Among the moves currently under consideration are:
* A rescheduling of at least $18 billion of the $80 billion debt left by the old Soviet Union, an increase of $3 billion over last year.
* An increase in direct aid from the industrial world, from $11 billion last year to up to $14 billion this year;
* An increase in U.S. aid to Russia from the $700 million provided in the Clinton budget to as much as $1 billion;
* A program to finance the sale of U.S.-manufactured oil and gas drilling equipment to Russia, a market estimated to be worth as much as $2 billion. The equipment could be paid for directly from the sale of the oil and gas. But an estimated one in six wells is reported to be idle because of a lack of replacement parts.
* An increase in the shipment of U.S. food stocks, military surplus medical supplies and field hospitals, and in housing for troops returning from Eastern Europe.
* Technical assistance through increased sponsorship of business, industrial, commercial and student exchange programs to speed Russia's transition to a free-market, modern democracy.
But it won't be easy. With its politics in chaos, its economy in tatters and its future in question, Russia presents a major challenge to donor nations.

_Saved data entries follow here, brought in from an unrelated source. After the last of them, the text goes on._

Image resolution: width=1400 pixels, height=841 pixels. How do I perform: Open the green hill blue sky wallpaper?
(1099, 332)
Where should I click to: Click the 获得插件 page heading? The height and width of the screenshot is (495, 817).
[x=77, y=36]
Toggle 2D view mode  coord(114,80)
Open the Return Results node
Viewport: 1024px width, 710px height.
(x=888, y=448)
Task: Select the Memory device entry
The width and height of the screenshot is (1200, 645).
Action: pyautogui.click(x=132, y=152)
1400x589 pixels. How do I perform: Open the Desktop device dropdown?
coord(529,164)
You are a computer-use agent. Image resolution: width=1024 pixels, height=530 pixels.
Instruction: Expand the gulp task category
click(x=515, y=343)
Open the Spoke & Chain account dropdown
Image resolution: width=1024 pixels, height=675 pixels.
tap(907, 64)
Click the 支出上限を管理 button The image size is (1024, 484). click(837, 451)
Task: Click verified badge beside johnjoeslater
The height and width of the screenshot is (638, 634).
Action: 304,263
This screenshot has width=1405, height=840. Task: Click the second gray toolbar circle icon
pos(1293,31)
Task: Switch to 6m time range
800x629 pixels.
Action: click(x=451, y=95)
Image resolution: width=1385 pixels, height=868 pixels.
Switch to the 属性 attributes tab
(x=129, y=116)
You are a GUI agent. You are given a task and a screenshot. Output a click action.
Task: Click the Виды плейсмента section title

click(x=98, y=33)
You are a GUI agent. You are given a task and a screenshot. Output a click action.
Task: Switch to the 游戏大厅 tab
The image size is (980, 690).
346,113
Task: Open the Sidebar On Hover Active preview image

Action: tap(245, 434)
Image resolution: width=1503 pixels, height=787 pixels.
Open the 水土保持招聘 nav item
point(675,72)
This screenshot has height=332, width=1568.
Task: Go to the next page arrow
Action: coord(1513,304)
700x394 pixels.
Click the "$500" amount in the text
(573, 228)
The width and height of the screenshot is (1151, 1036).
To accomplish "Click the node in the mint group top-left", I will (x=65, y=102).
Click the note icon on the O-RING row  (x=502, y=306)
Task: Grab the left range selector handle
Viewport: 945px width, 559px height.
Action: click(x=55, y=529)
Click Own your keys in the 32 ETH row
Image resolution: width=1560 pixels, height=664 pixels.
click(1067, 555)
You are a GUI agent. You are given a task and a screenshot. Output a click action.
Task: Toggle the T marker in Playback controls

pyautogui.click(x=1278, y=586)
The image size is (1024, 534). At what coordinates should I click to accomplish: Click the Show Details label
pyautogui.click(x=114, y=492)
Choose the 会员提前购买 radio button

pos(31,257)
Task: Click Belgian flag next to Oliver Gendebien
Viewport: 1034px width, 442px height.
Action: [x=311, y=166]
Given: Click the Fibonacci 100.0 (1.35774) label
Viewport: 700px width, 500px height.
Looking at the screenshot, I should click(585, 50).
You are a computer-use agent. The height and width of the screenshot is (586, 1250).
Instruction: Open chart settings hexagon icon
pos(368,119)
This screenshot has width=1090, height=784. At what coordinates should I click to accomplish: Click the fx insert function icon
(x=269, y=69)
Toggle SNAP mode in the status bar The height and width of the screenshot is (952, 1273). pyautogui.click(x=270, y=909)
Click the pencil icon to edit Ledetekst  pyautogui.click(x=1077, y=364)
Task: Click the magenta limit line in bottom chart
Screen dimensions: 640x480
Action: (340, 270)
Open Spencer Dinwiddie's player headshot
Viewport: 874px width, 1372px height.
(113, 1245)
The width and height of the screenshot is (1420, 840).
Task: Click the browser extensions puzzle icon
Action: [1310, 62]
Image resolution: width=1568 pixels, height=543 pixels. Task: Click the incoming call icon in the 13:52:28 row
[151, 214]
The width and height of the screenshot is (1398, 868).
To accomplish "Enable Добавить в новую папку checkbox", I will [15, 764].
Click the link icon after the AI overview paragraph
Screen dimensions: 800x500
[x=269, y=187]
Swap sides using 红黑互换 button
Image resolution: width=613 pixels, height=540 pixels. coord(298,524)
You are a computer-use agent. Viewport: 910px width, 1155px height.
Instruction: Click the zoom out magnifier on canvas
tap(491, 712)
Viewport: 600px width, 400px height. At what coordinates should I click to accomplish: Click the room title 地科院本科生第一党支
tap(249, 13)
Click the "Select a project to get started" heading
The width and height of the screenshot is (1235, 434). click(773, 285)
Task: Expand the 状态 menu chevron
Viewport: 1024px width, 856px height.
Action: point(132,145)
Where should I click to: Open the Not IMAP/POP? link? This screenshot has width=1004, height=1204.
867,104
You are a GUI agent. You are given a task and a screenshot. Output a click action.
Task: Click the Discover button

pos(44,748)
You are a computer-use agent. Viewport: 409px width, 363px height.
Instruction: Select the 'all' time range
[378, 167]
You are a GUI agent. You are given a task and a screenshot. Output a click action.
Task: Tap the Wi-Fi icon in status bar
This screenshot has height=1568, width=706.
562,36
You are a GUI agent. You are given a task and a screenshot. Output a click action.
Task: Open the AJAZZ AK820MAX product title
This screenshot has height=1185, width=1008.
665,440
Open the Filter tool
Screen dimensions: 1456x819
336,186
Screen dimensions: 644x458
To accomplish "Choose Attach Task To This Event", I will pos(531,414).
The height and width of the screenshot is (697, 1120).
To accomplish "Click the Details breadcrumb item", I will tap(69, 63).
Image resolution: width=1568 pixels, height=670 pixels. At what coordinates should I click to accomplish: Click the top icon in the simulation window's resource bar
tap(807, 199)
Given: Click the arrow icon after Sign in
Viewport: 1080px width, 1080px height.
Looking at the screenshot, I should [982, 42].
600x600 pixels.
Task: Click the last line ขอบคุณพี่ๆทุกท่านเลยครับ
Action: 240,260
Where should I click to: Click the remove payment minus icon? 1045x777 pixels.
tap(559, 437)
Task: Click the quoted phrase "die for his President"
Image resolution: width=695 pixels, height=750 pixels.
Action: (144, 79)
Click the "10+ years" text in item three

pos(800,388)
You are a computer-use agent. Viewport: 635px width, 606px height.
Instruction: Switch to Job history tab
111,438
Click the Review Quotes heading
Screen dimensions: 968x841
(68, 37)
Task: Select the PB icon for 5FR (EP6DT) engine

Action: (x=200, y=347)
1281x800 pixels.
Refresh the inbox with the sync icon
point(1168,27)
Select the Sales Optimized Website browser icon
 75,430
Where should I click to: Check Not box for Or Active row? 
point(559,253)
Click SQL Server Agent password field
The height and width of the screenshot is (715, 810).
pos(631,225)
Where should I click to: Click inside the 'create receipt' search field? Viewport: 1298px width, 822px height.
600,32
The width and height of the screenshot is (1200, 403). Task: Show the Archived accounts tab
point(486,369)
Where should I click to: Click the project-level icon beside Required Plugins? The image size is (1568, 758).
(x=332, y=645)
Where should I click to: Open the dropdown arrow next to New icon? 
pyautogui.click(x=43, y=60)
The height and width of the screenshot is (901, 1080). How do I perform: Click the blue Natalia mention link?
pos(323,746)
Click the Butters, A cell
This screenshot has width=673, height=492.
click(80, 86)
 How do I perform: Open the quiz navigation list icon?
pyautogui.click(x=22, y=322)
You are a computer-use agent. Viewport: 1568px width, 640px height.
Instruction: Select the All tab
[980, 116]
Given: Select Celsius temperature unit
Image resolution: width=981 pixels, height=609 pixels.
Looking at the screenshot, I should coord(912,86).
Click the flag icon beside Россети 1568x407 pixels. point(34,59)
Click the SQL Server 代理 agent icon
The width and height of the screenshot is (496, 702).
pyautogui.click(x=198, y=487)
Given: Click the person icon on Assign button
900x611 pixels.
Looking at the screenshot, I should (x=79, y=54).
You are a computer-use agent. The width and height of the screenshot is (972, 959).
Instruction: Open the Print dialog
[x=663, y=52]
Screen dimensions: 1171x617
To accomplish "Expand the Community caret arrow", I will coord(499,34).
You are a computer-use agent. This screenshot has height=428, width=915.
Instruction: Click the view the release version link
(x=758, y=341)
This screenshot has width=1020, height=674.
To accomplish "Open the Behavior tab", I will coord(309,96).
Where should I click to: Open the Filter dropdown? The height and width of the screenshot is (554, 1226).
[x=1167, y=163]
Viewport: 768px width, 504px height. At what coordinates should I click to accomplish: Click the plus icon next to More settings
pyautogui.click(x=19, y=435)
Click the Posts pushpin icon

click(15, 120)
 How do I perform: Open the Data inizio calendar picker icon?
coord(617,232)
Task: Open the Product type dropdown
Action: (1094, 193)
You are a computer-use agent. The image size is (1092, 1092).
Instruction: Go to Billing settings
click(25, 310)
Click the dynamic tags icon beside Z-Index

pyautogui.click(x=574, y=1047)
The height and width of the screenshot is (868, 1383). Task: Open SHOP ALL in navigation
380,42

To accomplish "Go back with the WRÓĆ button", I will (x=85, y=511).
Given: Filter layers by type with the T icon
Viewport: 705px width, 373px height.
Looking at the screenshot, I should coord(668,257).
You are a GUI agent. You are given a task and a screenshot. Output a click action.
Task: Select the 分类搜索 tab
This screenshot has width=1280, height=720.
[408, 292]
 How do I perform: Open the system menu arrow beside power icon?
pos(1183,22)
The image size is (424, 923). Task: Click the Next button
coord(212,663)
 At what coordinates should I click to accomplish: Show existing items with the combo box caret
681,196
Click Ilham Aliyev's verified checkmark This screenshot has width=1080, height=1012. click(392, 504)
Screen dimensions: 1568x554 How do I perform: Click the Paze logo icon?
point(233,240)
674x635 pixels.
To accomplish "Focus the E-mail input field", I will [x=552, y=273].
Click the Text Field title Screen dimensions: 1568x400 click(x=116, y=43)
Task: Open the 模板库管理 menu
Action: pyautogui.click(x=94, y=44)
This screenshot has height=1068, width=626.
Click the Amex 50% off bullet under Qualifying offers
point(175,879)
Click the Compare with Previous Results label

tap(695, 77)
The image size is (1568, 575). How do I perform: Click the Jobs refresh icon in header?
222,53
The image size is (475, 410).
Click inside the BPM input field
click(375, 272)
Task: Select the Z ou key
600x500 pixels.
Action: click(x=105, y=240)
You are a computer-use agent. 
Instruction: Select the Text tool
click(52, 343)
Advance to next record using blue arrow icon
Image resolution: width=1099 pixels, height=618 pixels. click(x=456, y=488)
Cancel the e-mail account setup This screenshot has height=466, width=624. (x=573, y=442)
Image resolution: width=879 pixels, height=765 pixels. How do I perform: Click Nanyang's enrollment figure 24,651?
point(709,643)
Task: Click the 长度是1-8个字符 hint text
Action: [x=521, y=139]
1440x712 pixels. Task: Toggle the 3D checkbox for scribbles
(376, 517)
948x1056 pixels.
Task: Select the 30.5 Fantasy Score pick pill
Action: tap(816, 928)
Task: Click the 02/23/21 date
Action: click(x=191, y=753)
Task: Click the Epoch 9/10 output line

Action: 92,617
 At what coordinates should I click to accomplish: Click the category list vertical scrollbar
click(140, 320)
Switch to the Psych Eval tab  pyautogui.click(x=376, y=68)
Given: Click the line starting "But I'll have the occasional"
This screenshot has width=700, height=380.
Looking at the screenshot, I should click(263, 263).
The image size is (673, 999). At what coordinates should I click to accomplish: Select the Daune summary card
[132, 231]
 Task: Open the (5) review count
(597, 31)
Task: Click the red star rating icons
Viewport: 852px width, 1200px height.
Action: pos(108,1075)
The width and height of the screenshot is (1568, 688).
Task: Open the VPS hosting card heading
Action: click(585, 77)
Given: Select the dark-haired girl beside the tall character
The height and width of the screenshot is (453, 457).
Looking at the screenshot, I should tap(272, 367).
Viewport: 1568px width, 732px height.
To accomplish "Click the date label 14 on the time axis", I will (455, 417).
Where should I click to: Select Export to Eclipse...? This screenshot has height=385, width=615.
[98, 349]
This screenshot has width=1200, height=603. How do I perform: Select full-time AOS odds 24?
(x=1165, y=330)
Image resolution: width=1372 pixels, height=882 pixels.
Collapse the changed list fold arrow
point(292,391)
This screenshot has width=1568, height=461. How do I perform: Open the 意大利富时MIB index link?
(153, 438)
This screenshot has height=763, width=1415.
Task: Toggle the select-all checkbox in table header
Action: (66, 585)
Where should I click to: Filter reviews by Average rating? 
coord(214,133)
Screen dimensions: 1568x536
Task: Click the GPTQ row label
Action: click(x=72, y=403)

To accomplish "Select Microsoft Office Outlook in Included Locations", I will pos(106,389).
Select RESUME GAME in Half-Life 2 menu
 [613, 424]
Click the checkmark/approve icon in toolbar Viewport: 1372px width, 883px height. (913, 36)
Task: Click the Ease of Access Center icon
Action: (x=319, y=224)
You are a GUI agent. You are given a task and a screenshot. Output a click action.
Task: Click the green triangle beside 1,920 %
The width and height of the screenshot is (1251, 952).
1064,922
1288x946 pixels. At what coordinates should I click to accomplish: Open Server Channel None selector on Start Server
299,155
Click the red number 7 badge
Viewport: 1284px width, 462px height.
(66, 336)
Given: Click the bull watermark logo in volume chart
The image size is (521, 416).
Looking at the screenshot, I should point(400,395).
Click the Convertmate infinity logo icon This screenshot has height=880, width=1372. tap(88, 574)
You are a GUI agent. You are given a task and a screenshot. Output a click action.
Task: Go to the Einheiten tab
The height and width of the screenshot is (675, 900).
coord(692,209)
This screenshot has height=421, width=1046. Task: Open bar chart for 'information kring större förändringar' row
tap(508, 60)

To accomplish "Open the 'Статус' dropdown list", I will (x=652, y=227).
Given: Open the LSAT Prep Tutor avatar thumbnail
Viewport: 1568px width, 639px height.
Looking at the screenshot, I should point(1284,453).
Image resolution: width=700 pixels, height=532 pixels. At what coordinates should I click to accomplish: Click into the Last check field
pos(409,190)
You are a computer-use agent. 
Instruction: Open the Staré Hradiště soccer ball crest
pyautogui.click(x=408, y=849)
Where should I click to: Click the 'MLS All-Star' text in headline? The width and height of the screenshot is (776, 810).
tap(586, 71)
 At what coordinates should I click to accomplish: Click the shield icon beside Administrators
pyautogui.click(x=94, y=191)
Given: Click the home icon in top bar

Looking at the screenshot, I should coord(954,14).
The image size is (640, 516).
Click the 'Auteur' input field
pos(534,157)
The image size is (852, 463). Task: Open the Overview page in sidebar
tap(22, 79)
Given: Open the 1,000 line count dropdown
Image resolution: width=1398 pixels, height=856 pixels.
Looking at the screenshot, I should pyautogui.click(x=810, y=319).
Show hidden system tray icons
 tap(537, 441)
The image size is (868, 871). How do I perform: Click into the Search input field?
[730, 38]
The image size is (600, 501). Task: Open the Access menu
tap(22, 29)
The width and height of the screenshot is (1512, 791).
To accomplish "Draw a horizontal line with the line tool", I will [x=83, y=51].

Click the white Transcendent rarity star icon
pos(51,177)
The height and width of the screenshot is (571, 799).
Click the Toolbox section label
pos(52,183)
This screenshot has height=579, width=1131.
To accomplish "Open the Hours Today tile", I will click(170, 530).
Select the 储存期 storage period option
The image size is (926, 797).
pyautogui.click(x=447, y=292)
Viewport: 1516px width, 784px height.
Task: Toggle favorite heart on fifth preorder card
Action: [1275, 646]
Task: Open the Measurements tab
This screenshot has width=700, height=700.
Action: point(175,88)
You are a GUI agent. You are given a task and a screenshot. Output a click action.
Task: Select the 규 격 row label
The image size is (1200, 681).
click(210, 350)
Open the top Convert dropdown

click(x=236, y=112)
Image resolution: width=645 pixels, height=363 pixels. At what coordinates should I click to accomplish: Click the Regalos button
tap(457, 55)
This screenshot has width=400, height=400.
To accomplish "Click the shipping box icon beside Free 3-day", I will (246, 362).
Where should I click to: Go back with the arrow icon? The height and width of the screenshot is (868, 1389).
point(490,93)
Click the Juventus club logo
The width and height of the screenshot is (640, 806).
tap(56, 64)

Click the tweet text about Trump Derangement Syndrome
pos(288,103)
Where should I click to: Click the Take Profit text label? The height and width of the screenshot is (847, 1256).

"My general feeling is that it's a rat hole," said Richard Starr of the Hoover Institution, Stanford University, Calif. "You can dump millions and millions down there, and it isn't going to help any. They just are not in a position to absorb the funds."
Aid to Russia last year from the industrial nations amounted to $12.6 billion, $1.6 billion more than expected because of escalating need. Deferred debt payments amounted to $7.2 billion, $4.7 billion more than anticipated as a cash-strapped Russian government urgently and successfully sought more relief from its creditors.
But the International Monetary Fund (IMF) has advanced just $1 billion of the $4.5 billion credit earmarked for Russia because of a lack of progress in economic reforms. The other $3.5 billion would become available once the reforms are in place.
The World Bank, impressed with progress in the privatization program, signed a new line of credit for the Russians earlier this month.
A $6 billion ruble stabilization fund made available by the World Bank and the IMF has not been activated because the market value of the ruble has yet to be firmly established. But the funding could be tapped once the Russian currency finds a firm footing, a prerequisite for economic stability.
The Russian government has not yet presented its economic plan for 1993 to the World Bank and the IMF, but the IMF estimates that Russia will need at least as much financial support in 1993 as in 1992 -- $20 billion.
"The idea we are going to take this enormous entity [Russia] and with $24 billion, or $100 billion, and turn it around in a year or two, I think is nonsense," said Paul Goble, senior assistant at the Carnegie Endowment for International Peace and a former State Department analyst on Soviet nationalities.
"That doesn't mean we should not help. I am in favor of helping . . . but I don't think we can matter nearly as much in the short-term as we think we can. Our ability to save Yeltsin, or save Russian democracy, is profoundly limited in the short-run. Nothing we can do would cut into the Russian political system enough to override the forces at work there."